BEGIN
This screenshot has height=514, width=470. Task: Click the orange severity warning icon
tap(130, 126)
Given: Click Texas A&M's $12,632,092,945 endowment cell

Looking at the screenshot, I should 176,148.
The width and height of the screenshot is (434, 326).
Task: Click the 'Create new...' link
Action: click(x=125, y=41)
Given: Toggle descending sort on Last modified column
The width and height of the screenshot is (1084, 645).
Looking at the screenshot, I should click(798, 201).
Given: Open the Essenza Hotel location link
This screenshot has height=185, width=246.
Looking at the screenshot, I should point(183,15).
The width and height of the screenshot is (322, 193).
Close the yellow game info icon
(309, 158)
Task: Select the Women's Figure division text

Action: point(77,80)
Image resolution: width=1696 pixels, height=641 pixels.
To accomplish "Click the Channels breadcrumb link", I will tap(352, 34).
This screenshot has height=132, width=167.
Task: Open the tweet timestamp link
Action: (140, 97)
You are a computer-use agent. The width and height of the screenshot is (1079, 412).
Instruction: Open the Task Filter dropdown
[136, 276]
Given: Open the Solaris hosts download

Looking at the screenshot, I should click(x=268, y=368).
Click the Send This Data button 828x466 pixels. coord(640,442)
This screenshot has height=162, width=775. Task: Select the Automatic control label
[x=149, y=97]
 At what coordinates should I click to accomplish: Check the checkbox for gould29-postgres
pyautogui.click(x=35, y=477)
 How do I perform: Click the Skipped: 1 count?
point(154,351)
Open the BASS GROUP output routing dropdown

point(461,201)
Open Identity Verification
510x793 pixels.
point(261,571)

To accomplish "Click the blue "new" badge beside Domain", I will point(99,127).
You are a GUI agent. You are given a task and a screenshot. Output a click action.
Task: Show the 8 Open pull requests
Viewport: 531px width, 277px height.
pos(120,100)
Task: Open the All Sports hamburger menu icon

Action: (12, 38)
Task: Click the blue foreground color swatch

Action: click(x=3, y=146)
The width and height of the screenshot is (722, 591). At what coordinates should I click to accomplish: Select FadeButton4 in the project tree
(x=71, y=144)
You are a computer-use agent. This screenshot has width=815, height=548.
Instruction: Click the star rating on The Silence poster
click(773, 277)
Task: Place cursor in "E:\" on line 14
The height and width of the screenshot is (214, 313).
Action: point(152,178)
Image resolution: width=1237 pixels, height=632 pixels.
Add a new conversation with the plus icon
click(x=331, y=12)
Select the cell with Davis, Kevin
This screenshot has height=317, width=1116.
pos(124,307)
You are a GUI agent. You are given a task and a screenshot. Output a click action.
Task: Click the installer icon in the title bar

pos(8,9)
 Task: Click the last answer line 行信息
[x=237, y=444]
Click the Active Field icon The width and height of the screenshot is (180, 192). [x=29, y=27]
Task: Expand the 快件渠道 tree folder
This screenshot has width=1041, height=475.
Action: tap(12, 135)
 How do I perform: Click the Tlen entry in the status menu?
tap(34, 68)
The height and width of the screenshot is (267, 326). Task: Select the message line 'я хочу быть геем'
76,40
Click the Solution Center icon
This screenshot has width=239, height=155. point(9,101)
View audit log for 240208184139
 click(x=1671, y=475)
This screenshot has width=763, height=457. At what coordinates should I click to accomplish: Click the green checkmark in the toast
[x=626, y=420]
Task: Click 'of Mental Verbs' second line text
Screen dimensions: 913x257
END
== What the exercise asks ==
All entries are to be copied exactly as they read.

== Reply to the exercise ==
This screenshot has height=514, width=470. Task: Click the orange severity warning icon
tap(130, 126)
Given: Click Texas A&M's $12,632,092,945 endowment cell

Looking at the screenshot, I should 176,148.
The width and height of the screenshot is (434, 326).
Task: Click the 'Create new...' link
Action: click(x=125, y=41)
Given: Toggle descending sort on Last modified column
The width and height of the screenshot is (1084, 645).
Looking at the screenshot, I should click(798, 201).
Given: Open the Essenza Hotel location link
This screenshot has height=185, width=246.
Looking at the screenshot, I should point(183,15).
The width and height of the screenshot is (322, 193).
Close the yellow game info icon
(309, 158)
Task: Select the Women's Figure division text

Action: point(77,80)
Image resolution: width=1696 pixels, height=641 pixels.
To accomplish "Click the Channels breadcrumb link", I will tap(352, 34).
This screenshot has height=132, width=167.
Task: Open the tweet timestamp link
Action: (140, 97)
You are a computer-use agent. The width and height of the screenshot is (1079, 412).
Instruction: Open the Task Filter dropdown
[136, 276]
Given: Open the Solaris hosts download

Looking at the screenshot, I should click(x=268, y=368).
Click the Send This Data button 828x466 pixels. coord(640,442)
This screenshot has height=162, width=775. Task: Select the Automatic control label
[x=149, y=97]
 At what coordinates should I click to accomplish: Check the checkbox for gould29-postgres
pyautogui.click(x=35, y=477)
 How do I perform: Click the Skipped: 1 count?
point(154,351)
Open the BASS GROUP output routing dropdown

point(461,201)
Open Identity Verification
510x793 pixels.
point(261,571)

To accomplish "Click the blue "new" badge beside Domain", I will point(99,127).
You are a GUI agent. You are given a task and a screenshot. Output a click action.
Task: Show the 8 Open pull requests
Viewport: 531px width, 277px height.
pos(120,100)
Task: Open the All Sports hamburger menu icon

Action: (12, 38)
Task: Click the blue foreground color swatch

Action: click(x=3, y=146)
The width and height of the screenshot is (722, 591). At what coordinates should I click to accomplish: Select FadeButton4 in the project tree
(x=71, y=144)
You are a computer-use agent. This screenshot has width=815, height=548.
Instruction: Click the star rating on The Silence poster
click(773, 277)
Task: Place cursor in "E:\" on line 14
The height and width of the screenshot is (214, 313).
Action: point(152,178)
Image resolution: width=1237 pixels, height=632 pixels.
Add a new conversation with the plus icon
click(x=331, y=12)
Select the cell with Davis, Kevin
This screenshot has height=317, width=1116.
pos(124,307)
You are a GUI agent. You are given a task and a screenshot. Output a click action.
Task: Click the installer icon in the title bar

pos(8,9)
 Task: Click the last answer line 行信息
[x=237, y=444]
Click the Active Field icon The width and height of the screenshot is (180, 192). [x=29, y=27]
Task: Expand the 快件渠道 tree folder
This screenshot has width=1041, height=475.
Action: tap(12, 135)
 How do I perform: Click the Tlen entry in the status menu?
tap(34, 68)
The height and width of the screenshot is (267, 326). Task: Select the message line 'я хочу быть геем'
76,40
Click the Solution Center icon
This screenshot has width=239, height=155. point(9,101)
View audit log for 240208184139
 click(x=1671, y=475)
This screenshot has width=763, height=457. At what coordinates should I click to accomplish: Click the green checkmark in the toast
[x=626, y=420]
Task: Click 'of Mental Verbs' second line text
Screen dimensions: 913x257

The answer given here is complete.